WHAT IS BEING ASKED:
Give again exactly the lines that run from the start of the records to the line holding "Our Guarantee (88, 2187)", both ends counted. Do not include the pictures.

DATA RECORDS:
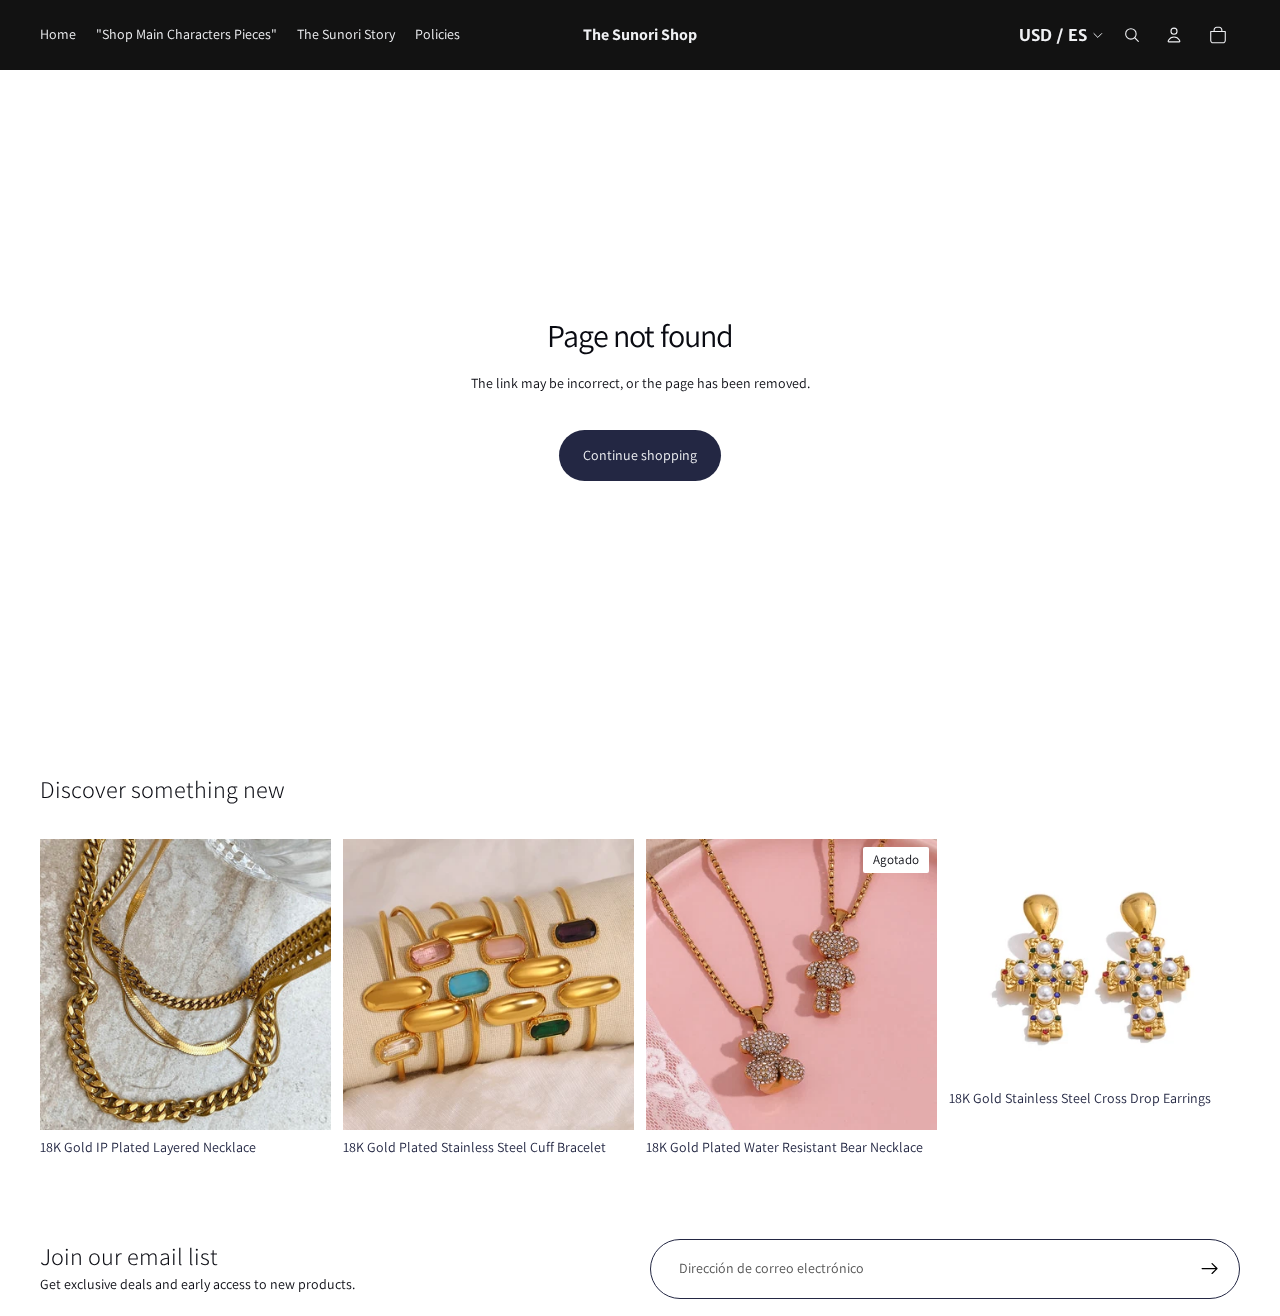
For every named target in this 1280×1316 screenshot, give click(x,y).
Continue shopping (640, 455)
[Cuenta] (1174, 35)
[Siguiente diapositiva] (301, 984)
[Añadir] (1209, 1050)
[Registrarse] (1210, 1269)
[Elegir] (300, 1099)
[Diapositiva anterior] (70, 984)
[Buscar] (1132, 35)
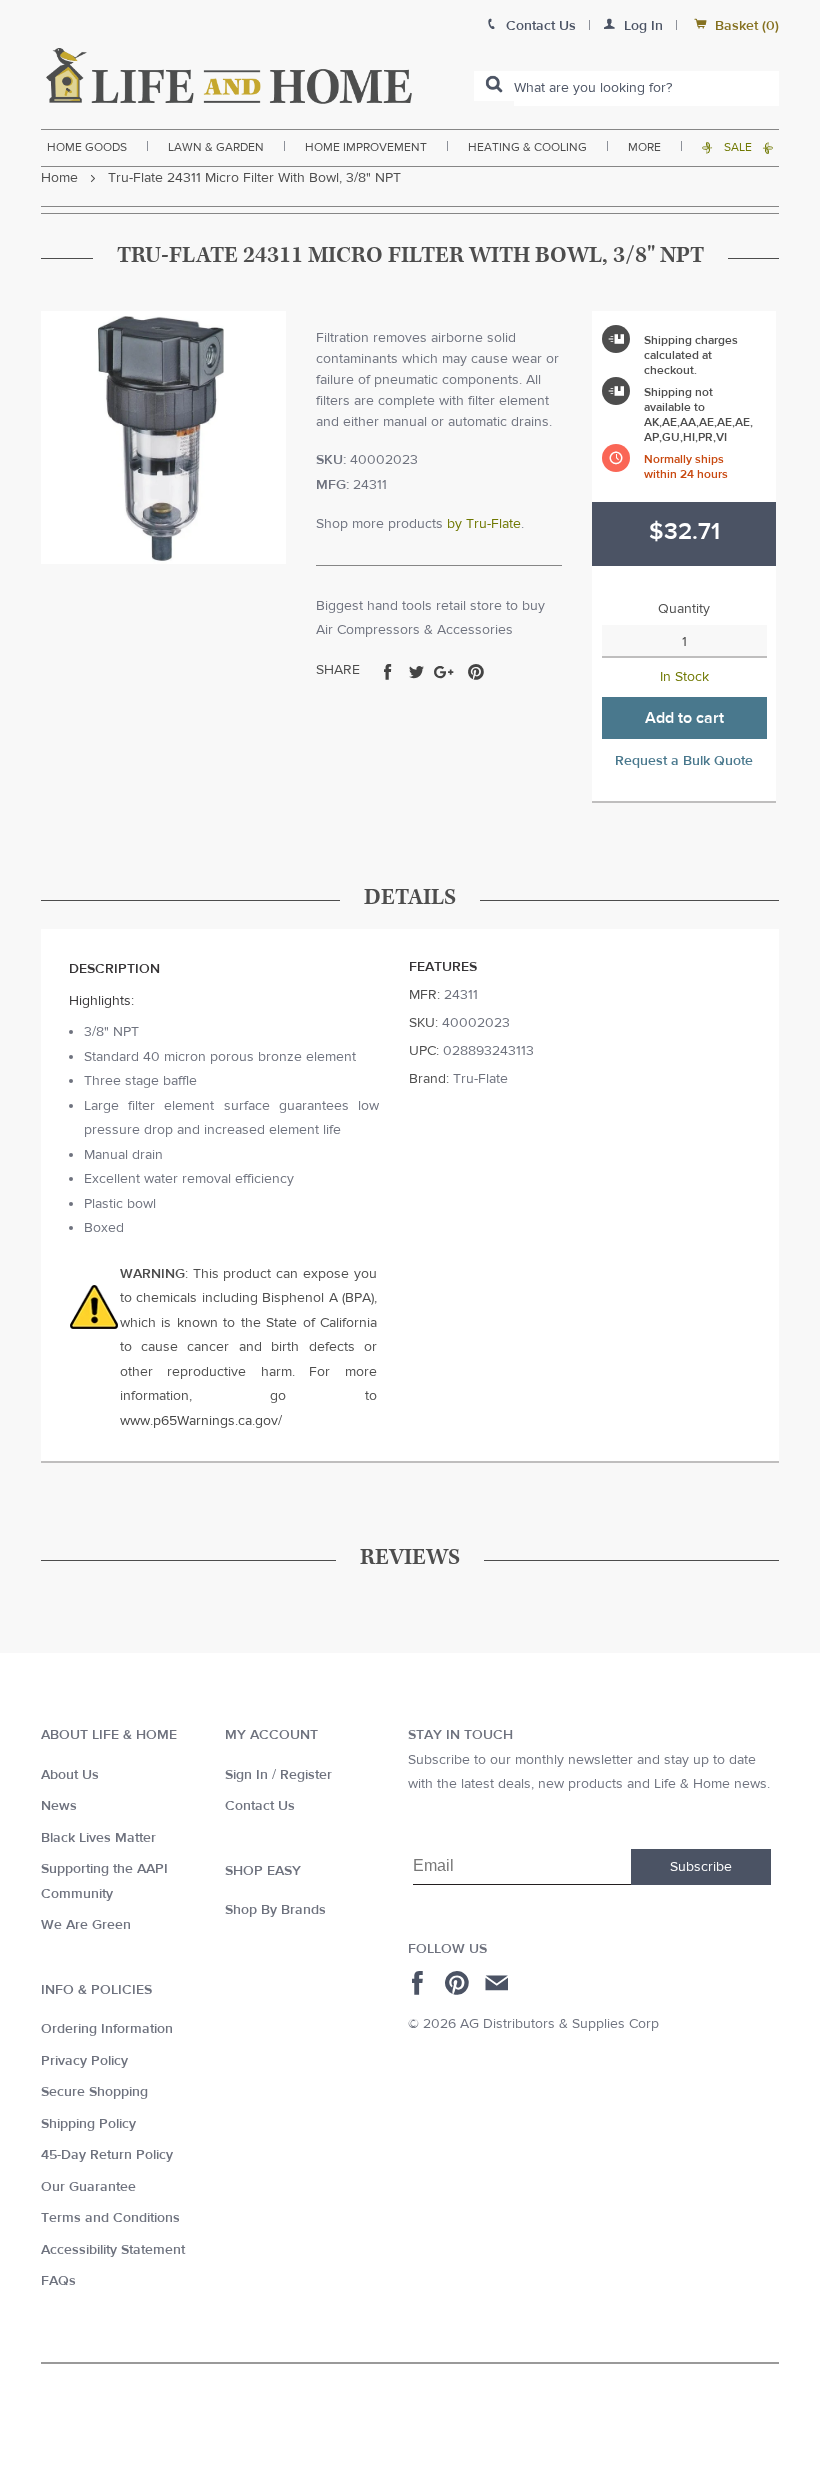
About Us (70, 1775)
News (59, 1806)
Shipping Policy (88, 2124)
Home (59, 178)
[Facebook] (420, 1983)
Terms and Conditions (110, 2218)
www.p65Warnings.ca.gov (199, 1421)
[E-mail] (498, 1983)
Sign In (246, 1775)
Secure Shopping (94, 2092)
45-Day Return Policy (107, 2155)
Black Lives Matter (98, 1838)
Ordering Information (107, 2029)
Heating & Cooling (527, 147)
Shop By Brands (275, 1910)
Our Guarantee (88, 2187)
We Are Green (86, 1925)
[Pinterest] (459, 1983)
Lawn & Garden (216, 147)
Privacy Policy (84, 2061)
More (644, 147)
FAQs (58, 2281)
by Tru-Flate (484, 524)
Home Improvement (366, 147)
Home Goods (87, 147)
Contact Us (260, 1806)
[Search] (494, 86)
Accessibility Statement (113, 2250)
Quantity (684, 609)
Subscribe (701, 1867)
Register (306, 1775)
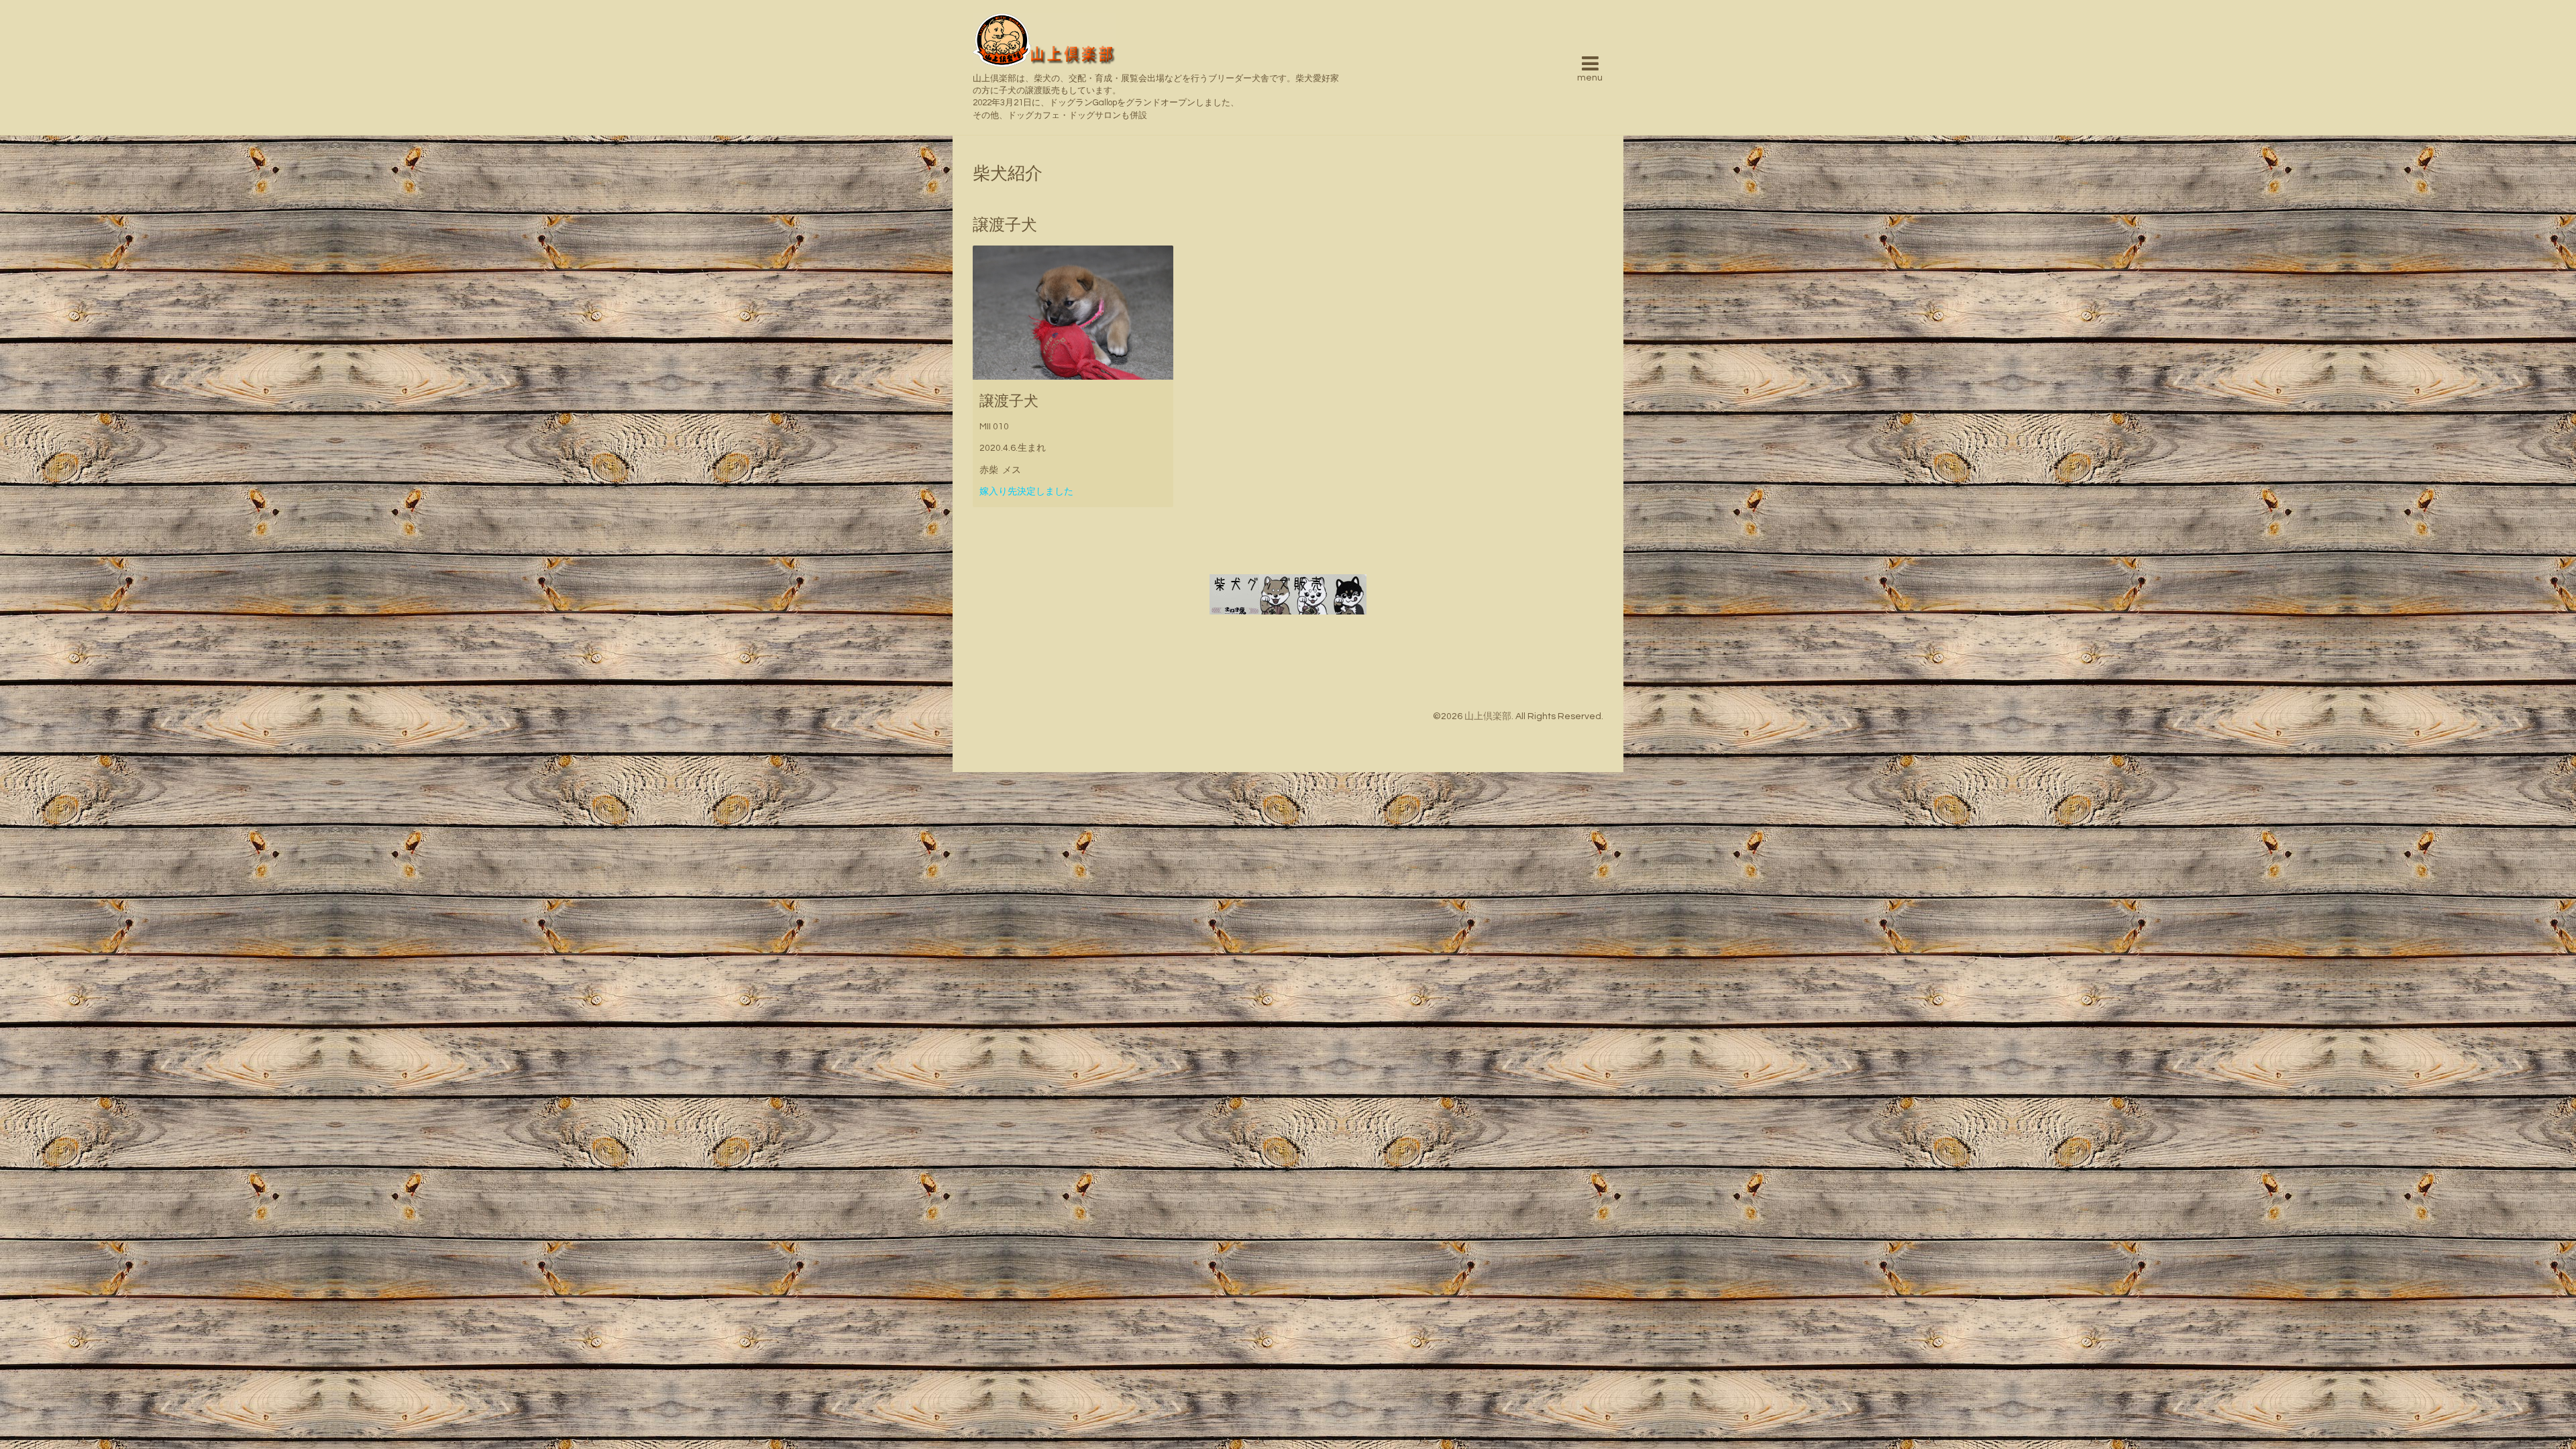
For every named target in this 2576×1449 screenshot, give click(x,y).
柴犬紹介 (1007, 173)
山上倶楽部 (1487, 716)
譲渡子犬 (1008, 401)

FINAL ANSWER:
For every named target in this 1280×1316 screenshot, give click(x,y).
Continue shopping (640, 455)
[Cuenta] (1174, 35)
[Siguiente diapositiva] (301, 984)
[Añadir] (1209, 1050)
[Registrarse] (1210, 1269)
[Elegir] (300, 1099)
[Diapositiva anterior] (70, 984)
[Buscar] (1132, 35)
About Us (70, 1775)
News (59, 1806)
Shipping Policy (88, 2124)
Home (59, 178)
[Facebook] (420, 1983)
Terms and Conditions (110, 2218)
www.p65Warnings.ca.gov (199, 1421)
[E-mail] (498, 1983)
Sign In (246, 1775)
Secure Shopping (94, 2092)
45-Day Return Policy (107, 2155)
Black Lives Matter (98, 1838)
Ordering Information (107, 2029)
Heating & Cooling (527, 147)
Shop By Brands (275, 1910)
Our Guarantee (88, 2187)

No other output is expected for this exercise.